E o absurdo processo de elaboração desta segunda versão permite aos responsáveis por isto não serem responsabilizados pelo que fizeram e não precisaram de fundamentar as suas opções.
Que me desculpem a irritação e a eventual injustiça que resulta de me faltar a disposição para avaliar o plano em toda a sua extensão, mas a sensação com que fico é a de que este plano foi um bocado assucatado.
henrique pereira dos santos
4 comentários:
Henrique
Pelo que concluo a parte mais amarga da sua derrota deve-se aos aspectos éticos e processuais; à forma com que é utilizada e desvirtuada a informação da 1ª discussão pública, sem responsáveis pelas opções tomadas e cujo processo é atípico. Sinceramente, comungo da sua "dor" mas, daquilo que analisou, em termos gerais, qual o balanço das vantagens e desvantagens entre esta versão e a anterior?
É que entre mortos e feridos aprendi com uma professora que, em termos de ordenamento do território, mais vale termos um mau plano do que nenhum!
Caro Anónimo,
Claro que mais vale um mau plano que plano nenhum, e o que espero agora é que aprovem este rapidamente.
Nem sequer me vou dar ao trabalho de participar na discussão pública porque o que está em causa não são coisas que se melhorem com contributos de uma discussão pública.
Neste caso há um plano em vigor (tem coisas boas e más, está muito desactualizado e precisa de revisão, de facto) e havia uma proposta de revisão (com certeza com defeitos e qualidades) e portanto a opção não é entre este plano ou nenhum, mas entre o plano existente, a proposta inicial e esta.
O Governo optou por esta que consiste numa revisão técnica feita não se sabe por quem, com que fundamentos técnicos e sem discussão alargada (é aliás muito curioso porque os elementos em discussão pública não têm qualquer base técnica de suporte, já que não se mexeu nos estudos base do plano e o parecer da comissão de acompanhamento do plano é o que foi feito no quadro do processo anterior).

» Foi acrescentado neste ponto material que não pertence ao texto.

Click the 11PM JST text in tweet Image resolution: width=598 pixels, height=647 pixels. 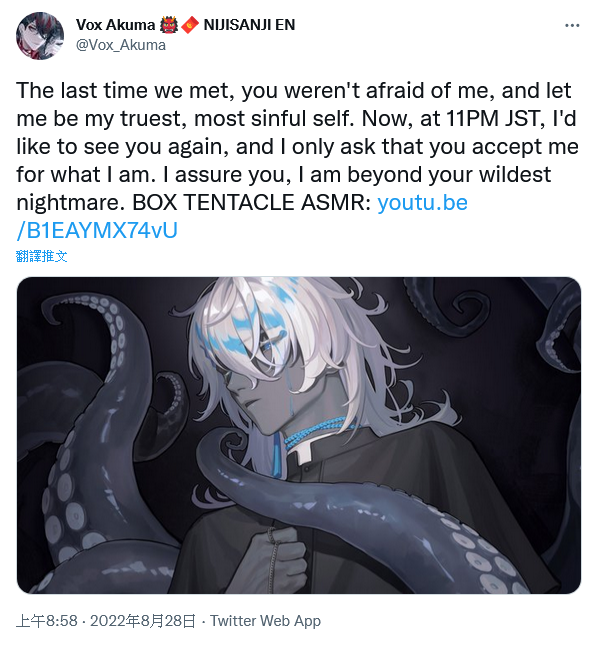493,118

Por sobre um processo completamente estúpido de elaboração do plano, ainda devem ter escolhido para refazer tecnicamente o plano quem não fazia muita ideia do que estava a fazer, por isso a solução é a que se vê nesses exemplos onde o preconceito ideológico sobre conservação aliado à ignorância predomina sobre a sensatez e, sobretudo, a experiência de ordenamento e de aplicação de planos.
Em qualquer caso isto tem uma importância limitada: ninguém liga grande coisa aos planos, pouca gente os cumpre e as normas pouco sensatas serão apenas usadas para fundamentar esta atitude generalizada, com que a maioria das pessoas se satisfaz.
Que isso tenha como efeito uma menor protecção dos valores que se pretendem salvaguardar é evidentemente um detalhe sem qualquer relevância.
henrique pereira dos santos
Partilho este estado de espirito como membro da equipa inicial. Tantos anos de esforço na obtenção de uma proposta (com qualidades e com defeitos sem dúvida) possa ser alterada adoc sem fundamentação metodológica e técnica de suporte.
Rita Ferreira Anastácio
Depois de ler, mais uma vez tenho que concluir que é Portugal no seu melhor.
No entanto como diz o caro amigo Henrique, antes este plano do que nenhum.